L’ONU DÉNONCE UN « USAGE EXCESSIF DE LA FORCE »

« Depuis le début des manifestations en avril, on constate une tendance évidente à l’usage excessif de la force à l’encontre des manifestants, a déclaré le haut-commissaire aux droits de l’homme, Zeid Ra’ad Al Hussein, dans un communiqué. Plusieurs milliers de personnes ont été placées en détention arbitraire, beaucoup auraient été victimes de mauvais traitements et même de torture. » Selon l’agence de l’ONU, les forces de sécurité et les milices progouvernementales seraient responsables de la mort d’au moins 73 manifestants antigouvernementaux sur les 124 décès recensés lors des manifestations.
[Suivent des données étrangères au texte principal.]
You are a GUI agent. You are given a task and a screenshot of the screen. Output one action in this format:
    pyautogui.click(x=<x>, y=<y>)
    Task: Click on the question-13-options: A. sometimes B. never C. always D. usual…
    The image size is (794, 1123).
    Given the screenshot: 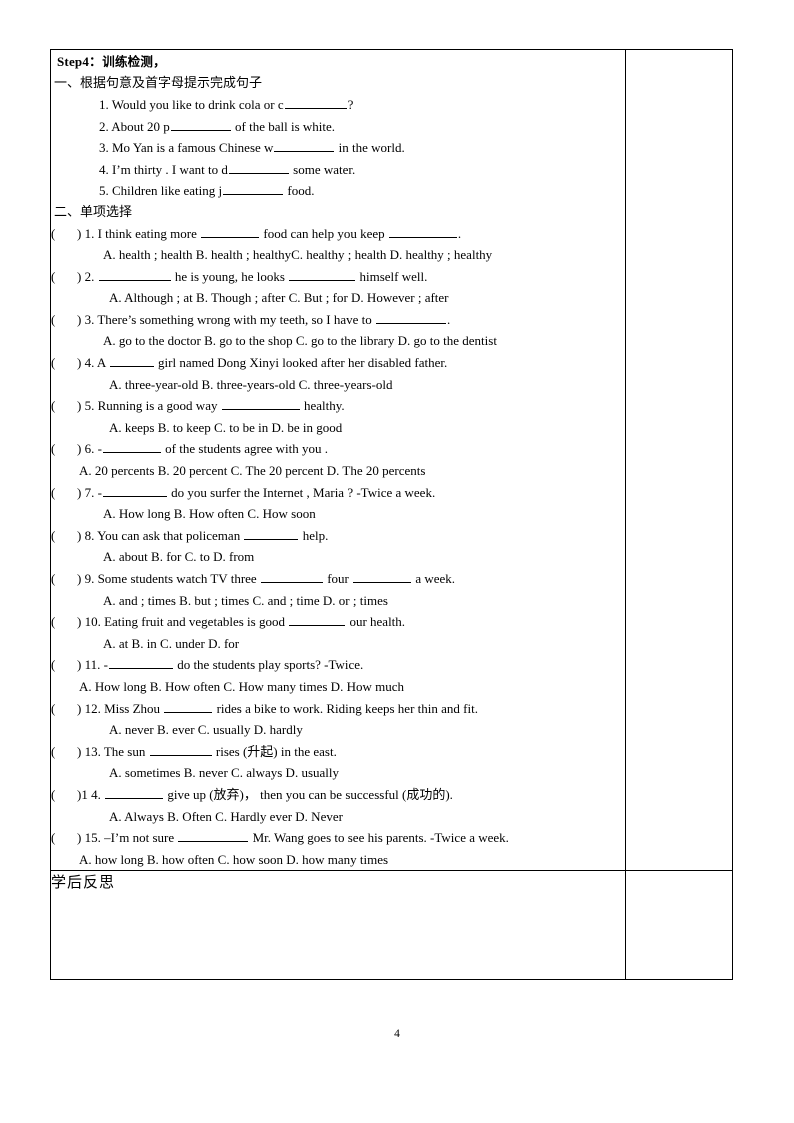 What is the action you would take?
    pyautogui.click(x=338, y=773)
    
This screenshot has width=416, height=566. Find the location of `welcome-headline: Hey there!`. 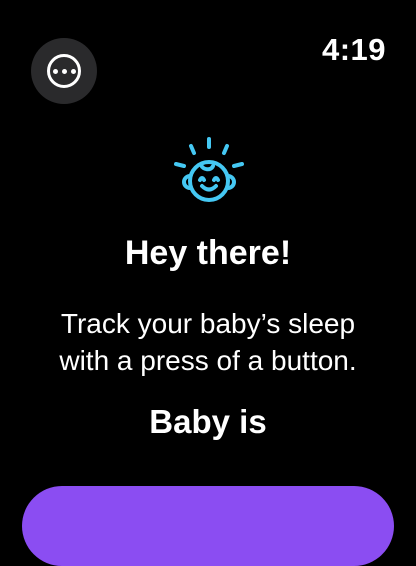

welcome-headline: Hey there! is located at coordinates (208, 253).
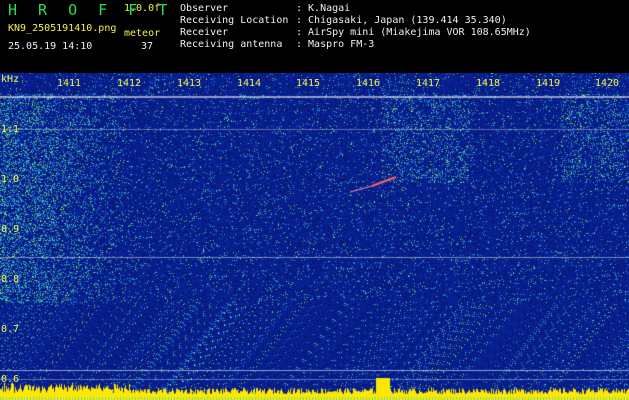 The width and height of the screenshot is (629, 400). What do you see at coordinates (10, 330) in the screenshot?
I see `y-tick: 0.7` at bounding box center [10, 330].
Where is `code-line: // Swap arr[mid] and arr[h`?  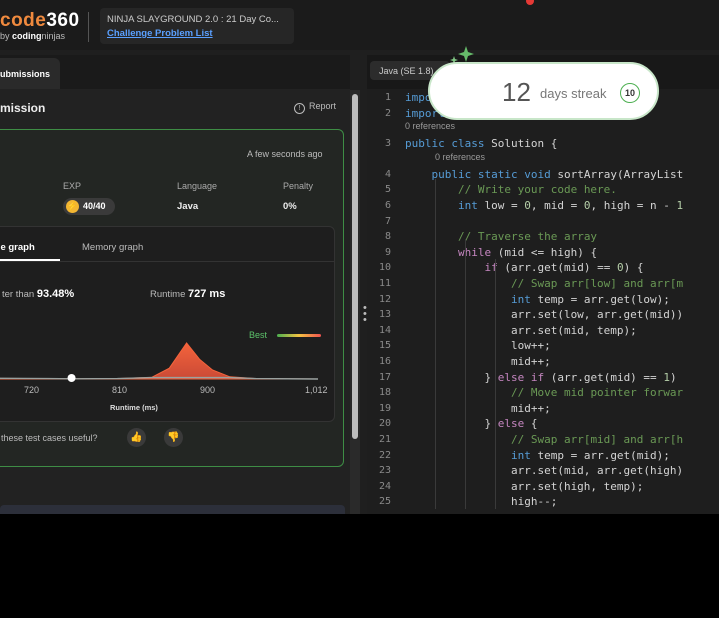
code-line: // Swap arr[mid] and arr[h is located at coordinates (544, 440).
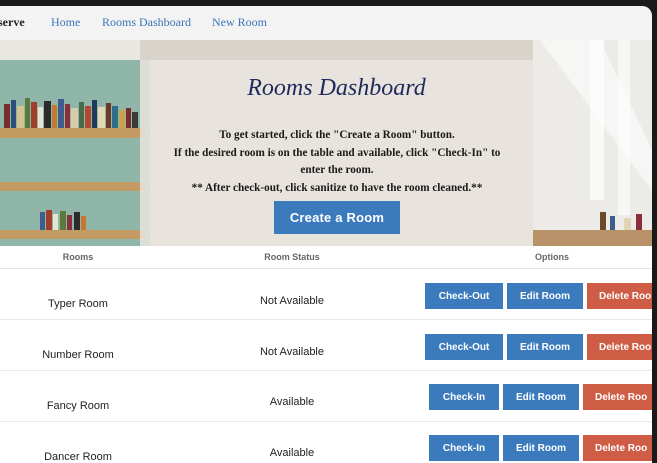 This screenshot has width=657, height=463. What do you see at coordinates (326, 258) in the screenshot?
I see `table-header: Rooms Room Status Options` at bounding box center [326, 258].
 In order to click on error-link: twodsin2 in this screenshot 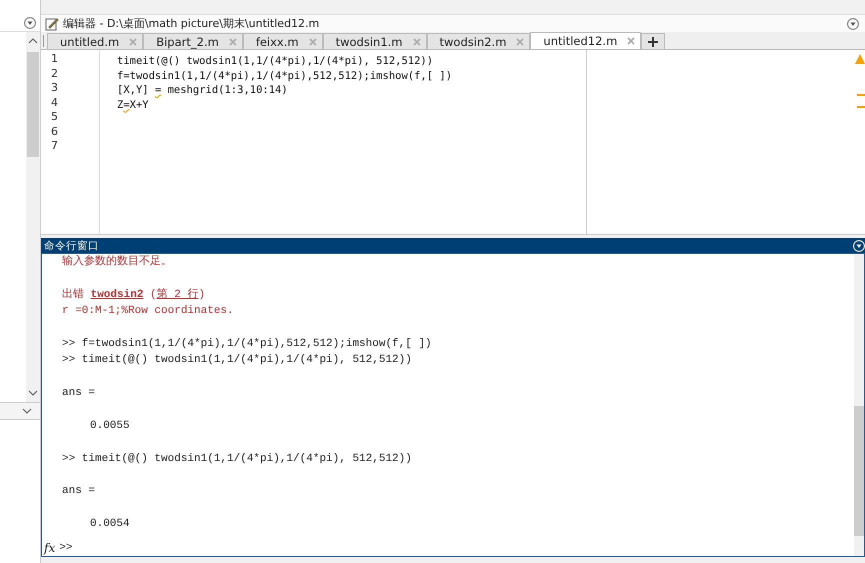, I will do `click(117, 294)`.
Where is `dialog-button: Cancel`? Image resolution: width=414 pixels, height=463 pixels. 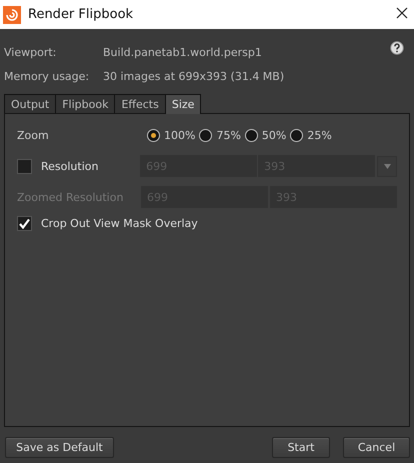 dialog-button: Cancel is located at coordinates (376, 448).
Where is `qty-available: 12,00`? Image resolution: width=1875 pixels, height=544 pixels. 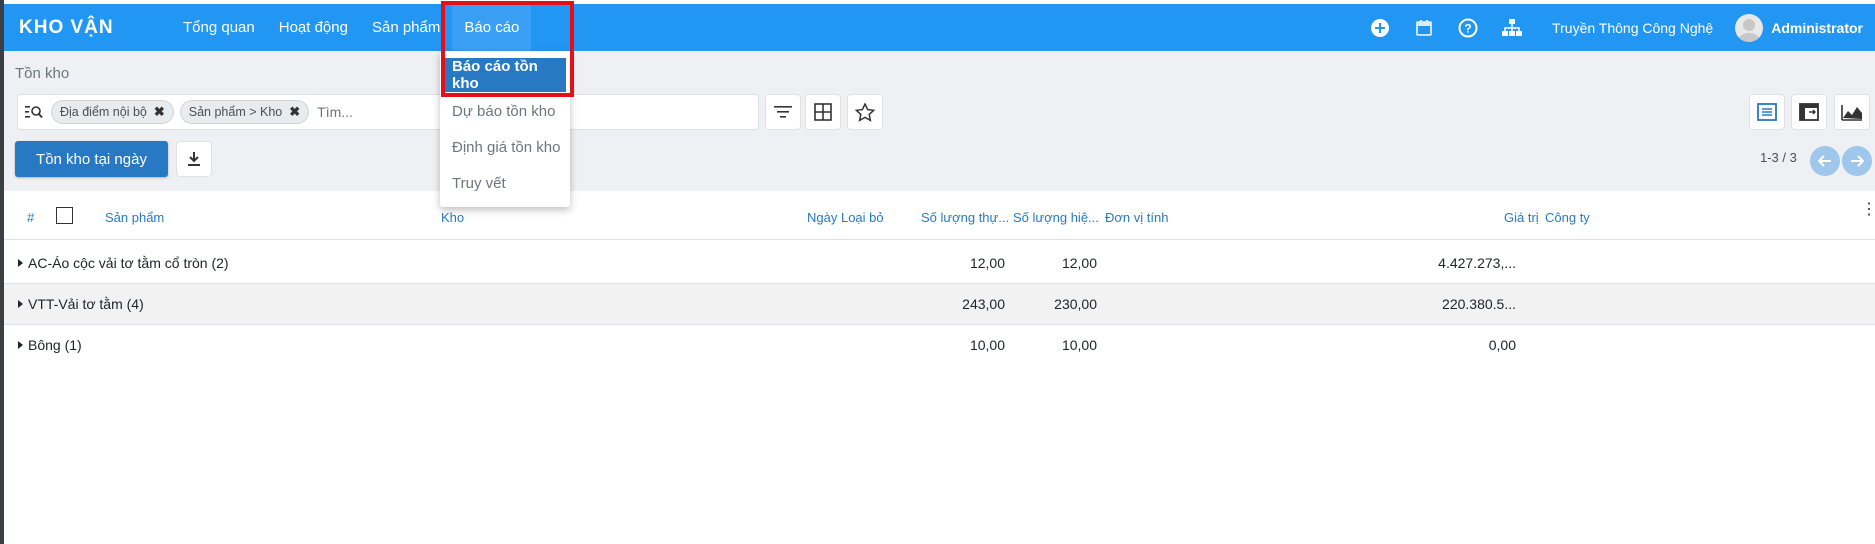
qty-available: 12,00 is located at coordinates (1079, 263).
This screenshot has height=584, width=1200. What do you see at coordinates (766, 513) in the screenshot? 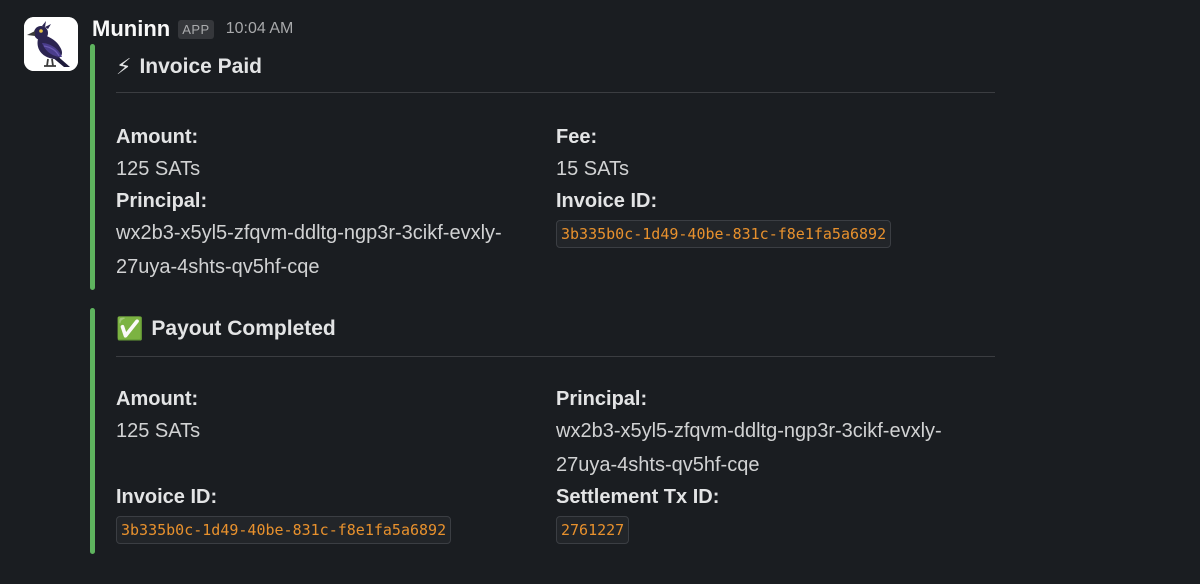
I see `field-settlement-tx-id: Settlement Tx ID: 2761227` at bounding box center [766, 513].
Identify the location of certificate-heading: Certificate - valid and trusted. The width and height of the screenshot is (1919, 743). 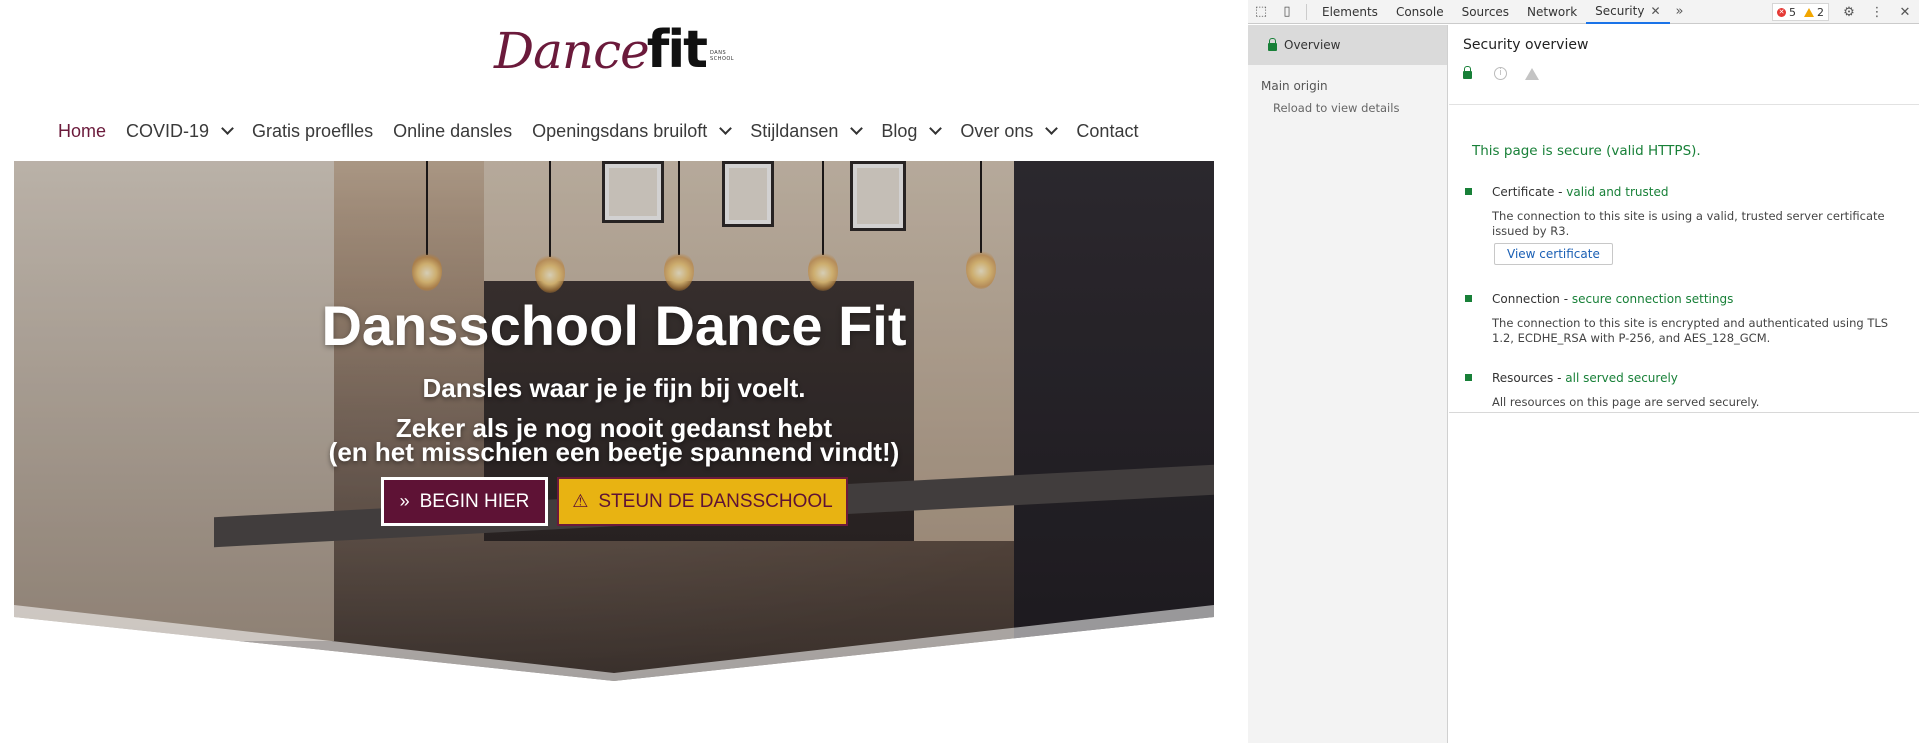
(1698, 192).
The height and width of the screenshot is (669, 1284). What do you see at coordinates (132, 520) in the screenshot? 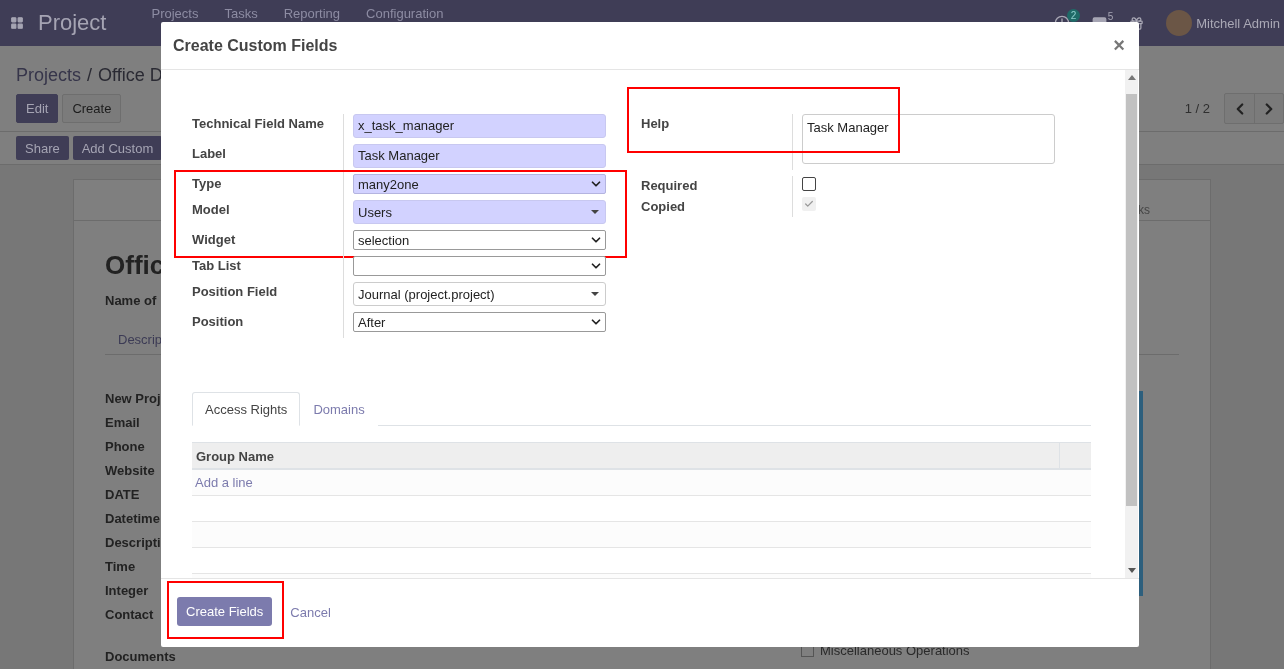
I see `field-label: Datetime` at bounding box center [132, 520].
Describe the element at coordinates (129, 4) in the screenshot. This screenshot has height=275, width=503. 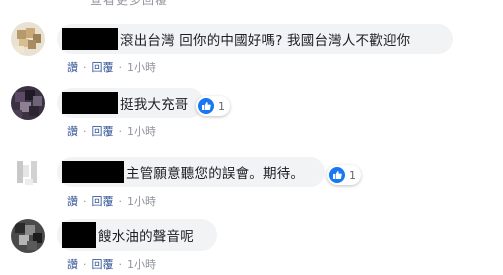
I see `view-more-replies-link: 查看更多回覆` at that location.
Quid des 51 autres personnes tuées ? Le communiqué de l’ONU mentionne simplement : « Certains groupes de manifestants ont également eu recours à la violence, avec des attaques signalées contre des agents de sécurité. Huit policiers ont été tués dans le contexte des manifestations. » Des dizaines de civils ont également subi les assauts de groupes de manifestants organisés et ont été tués. Zeid Ra’ad Al Hussein a exhorté toutes les parties à « prendre les mesures nécessaires à un véritable dialogue politique ».